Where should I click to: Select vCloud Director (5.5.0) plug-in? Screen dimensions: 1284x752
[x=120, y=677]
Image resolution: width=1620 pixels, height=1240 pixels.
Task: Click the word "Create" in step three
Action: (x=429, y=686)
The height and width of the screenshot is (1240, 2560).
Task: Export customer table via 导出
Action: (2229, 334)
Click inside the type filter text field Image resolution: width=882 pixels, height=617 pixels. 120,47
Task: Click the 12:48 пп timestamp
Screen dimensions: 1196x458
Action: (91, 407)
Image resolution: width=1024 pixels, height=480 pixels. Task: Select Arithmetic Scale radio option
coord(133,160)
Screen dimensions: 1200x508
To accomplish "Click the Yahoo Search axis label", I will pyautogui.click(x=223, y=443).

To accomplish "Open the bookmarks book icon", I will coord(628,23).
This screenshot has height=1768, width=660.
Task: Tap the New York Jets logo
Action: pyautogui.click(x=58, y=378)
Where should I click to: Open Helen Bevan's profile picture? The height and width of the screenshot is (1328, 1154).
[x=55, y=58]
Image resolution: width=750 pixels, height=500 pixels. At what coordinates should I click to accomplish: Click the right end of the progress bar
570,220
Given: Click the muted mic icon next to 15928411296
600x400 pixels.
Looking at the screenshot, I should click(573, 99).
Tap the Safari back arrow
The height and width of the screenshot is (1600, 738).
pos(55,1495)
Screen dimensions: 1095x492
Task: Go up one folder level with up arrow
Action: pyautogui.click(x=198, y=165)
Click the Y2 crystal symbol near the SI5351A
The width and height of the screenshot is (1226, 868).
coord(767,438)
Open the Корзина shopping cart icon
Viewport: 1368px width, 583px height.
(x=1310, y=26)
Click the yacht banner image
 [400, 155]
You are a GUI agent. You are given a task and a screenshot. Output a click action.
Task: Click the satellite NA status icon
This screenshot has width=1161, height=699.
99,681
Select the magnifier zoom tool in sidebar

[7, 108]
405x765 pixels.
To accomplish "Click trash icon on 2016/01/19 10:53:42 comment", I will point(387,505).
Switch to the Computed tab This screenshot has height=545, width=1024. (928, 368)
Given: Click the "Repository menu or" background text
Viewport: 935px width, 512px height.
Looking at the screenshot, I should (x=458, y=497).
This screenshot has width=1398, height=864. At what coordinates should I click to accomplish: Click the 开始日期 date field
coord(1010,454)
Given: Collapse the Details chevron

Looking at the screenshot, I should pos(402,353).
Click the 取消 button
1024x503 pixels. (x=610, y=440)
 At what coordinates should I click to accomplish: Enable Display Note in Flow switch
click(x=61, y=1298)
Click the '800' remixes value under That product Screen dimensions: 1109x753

• • •

• [WORK ITEM]:
What you give back should be exactly the lines from the one with "Viewport: 935px width, 512px height." through the final line of the listing, and no others.

• [WRITTEN SOLUTION]:
Viewport: 935px width, 512px height.
Looking at the screenshot, I should (x=458, y=497).
This screenshot has width=1398, height=864. At what coordinates should I click to accomplish: Click the 开始日期 date field
coord(1010,454)
Given: Collapse the Details chevron

Looking at the screenshot, I should pos(402,353).
Click the 取消 button
1024x503 pixels. (x=610, y=440)
 At what coordinates should I click to accomplish: Enable Display Note in Flow switch
click(x=61, y=1298)
Click the '800' remixes value under That product Screen dimensions: 1109x753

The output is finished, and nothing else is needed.